6x5, le bonheur a besoin de témoins
nytheatre.com review by Susan Gordon
August 22, 2006
Writer/director Shelly De Vito's play, 6x5, le bonheur a besoin de témoins, is constantly splitting in two. Two women meet in an asylum. The older plays out her role as mother to a missing daughter and as mother to the younger, who plays a dual daughter role. Words are fractured too, into written and spoken, understood and not, English and French.
As the play begins, projected words appear wispily, high on a wall behind the set. The two women appear and the younger is the first to speak. She whispers (in French) the single word "Oak" again as it appears written above her, the combination evoking the word, sound, smell, idea of the tree as she searches for new ways to see. "They say," the older says, "that you were digging holes in the dirt with your hands." "They're wrong," the younger explains, "I was making piles of dirt, I wanted a new way to look at the flowers." Neither woman can find a way into life, but for entirely different reasons. The younger is desperately desiring to live on her own terms, to make the world around her come alive in complex ways. The older is rooted deep in a life that ended ten years ago when her daughter left home.
De Vito has set herself the task of making objects and bodies exist in the same plane as words and sounds. At times she seems to have overreached. The acting is a bit clunky, mostly because there doesn't seem to be a whole lot of it, as if De Vito wasn't quite sure what she wanted bodies to do amidst the feast of words, sounds, and ideas, which are the strongest elements of the show. The actors and the play's intentions come together at brief moments in the truly beautiful movements of the younger girl as she tries to find herself alone in space, looking for ways to breathe. One particular dance with stockings, a picture of insanity and innocence, is, simply, astounding.

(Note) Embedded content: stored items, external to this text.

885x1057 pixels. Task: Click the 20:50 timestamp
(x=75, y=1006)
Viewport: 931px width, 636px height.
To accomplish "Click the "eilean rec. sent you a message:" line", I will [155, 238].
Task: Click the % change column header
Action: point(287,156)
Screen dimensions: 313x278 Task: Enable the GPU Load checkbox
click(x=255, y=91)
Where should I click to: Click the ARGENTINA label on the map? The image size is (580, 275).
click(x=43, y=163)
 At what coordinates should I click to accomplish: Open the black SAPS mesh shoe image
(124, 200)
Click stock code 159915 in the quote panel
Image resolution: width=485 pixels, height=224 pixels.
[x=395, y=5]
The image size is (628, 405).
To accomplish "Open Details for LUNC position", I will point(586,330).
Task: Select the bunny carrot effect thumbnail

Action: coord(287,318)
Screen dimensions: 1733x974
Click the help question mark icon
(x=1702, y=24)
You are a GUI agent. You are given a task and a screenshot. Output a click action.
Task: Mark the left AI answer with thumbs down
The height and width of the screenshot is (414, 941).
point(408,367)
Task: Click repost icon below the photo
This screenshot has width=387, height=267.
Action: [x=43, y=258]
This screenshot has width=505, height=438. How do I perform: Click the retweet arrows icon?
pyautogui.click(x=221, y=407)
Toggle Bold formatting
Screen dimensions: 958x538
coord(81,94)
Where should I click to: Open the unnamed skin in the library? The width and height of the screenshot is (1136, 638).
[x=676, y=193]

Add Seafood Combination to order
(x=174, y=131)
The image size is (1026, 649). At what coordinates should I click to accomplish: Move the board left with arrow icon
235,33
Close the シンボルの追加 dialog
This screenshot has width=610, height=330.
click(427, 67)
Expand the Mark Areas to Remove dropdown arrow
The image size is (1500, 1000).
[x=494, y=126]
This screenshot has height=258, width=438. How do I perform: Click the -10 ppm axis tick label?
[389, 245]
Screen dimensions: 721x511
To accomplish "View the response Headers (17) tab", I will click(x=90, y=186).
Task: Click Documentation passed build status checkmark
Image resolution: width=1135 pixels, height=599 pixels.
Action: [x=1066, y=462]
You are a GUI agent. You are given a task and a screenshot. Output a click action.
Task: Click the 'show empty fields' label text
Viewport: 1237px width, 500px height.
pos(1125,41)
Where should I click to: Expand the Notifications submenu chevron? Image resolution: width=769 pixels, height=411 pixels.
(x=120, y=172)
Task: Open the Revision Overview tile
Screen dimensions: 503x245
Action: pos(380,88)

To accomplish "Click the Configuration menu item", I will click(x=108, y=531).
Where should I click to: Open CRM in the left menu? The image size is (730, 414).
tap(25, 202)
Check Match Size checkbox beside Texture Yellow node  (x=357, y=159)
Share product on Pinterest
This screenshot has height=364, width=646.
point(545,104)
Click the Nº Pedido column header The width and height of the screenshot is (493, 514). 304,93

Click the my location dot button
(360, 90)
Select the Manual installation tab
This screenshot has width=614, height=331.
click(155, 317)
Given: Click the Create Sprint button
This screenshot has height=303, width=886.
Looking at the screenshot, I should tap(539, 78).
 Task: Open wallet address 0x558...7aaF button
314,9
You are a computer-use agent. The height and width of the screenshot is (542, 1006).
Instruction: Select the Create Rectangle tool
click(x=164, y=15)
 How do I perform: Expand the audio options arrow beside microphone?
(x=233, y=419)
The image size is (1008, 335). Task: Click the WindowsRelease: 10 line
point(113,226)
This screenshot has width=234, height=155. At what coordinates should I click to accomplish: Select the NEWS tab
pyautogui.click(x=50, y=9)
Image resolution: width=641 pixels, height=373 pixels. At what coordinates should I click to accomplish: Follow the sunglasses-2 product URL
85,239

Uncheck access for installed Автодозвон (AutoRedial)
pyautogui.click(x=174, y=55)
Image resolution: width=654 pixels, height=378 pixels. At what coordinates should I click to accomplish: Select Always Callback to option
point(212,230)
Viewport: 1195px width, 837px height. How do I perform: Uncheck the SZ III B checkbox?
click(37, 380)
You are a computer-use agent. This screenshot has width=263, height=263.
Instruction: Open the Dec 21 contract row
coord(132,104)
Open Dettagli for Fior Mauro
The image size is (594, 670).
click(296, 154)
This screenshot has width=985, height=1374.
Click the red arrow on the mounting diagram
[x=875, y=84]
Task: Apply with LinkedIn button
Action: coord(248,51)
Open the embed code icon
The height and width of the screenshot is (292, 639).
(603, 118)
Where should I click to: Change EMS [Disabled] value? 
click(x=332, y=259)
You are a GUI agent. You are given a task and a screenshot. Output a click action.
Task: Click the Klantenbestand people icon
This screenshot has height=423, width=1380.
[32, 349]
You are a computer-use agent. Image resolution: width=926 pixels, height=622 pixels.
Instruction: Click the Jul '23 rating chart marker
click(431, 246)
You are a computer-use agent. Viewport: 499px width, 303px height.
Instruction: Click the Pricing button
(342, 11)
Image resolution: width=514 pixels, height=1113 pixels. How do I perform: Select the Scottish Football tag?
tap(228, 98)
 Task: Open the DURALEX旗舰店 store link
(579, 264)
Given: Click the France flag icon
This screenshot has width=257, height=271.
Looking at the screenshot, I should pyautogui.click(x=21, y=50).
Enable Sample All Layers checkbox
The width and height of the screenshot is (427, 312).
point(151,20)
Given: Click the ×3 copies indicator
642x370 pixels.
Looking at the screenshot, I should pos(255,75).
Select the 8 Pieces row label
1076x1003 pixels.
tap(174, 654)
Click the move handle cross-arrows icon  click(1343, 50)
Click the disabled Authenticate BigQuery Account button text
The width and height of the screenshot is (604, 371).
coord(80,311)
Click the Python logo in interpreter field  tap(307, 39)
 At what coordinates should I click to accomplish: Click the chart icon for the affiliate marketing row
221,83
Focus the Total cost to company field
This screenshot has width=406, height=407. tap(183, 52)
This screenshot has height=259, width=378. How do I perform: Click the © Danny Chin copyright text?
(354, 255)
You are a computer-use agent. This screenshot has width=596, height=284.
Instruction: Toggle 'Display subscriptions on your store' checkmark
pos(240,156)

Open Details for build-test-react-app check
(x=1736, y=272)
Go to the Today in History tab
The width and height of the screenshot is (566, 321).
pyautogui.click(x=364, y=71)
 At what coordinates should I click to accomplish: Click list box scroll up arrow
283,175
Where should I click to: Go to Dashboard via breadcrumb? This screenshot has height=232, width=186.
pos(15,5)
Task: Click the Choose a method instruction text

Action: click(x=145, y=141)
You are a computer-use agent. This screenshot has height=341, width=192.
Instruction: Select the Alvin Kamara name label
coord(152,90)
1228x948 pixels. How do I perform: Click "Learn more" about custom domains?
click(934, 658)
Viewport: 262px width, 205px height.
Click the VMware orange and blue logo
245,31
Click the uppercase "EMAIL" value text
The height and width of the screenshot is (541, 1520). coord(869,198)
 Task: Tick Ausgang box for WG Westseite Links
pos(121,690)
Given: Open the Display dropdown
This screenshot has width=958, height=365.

Spoken French whispers, accuses, pierces the small theatre as written English words haunt the space in stylized typefaces, sometimes lingering gorgeously too long over the action below. But, although it didn't have to be, the French dialogue is a problem if you don't understand the language. There isn't enough movement or intonation or other media to get the play beyond language, as it seemed to be wanting to do so badly. The words floating so far overheard give an appropriately frustrating feeling of further meaning and echoes hovering just beyond the reach of the actors' words and motions. But this could have been pulled off just as well if the words were projected close enough to the action that we could see both realms at the same time.
6x5 ends the way it begins, with "Oak." It's in story form this time, and there is a certain color there too (flashes of which foreshadow the ending throughout the play) and a concrete part of the younger girl's life that serves as anchor and an arrival at joy for both women. De Vito's play is a dance between situations and ideas. It's a multimedia poem, one that remains maddeningly opaque at times, but one that, as poems should, will make you think and want to read it again and again.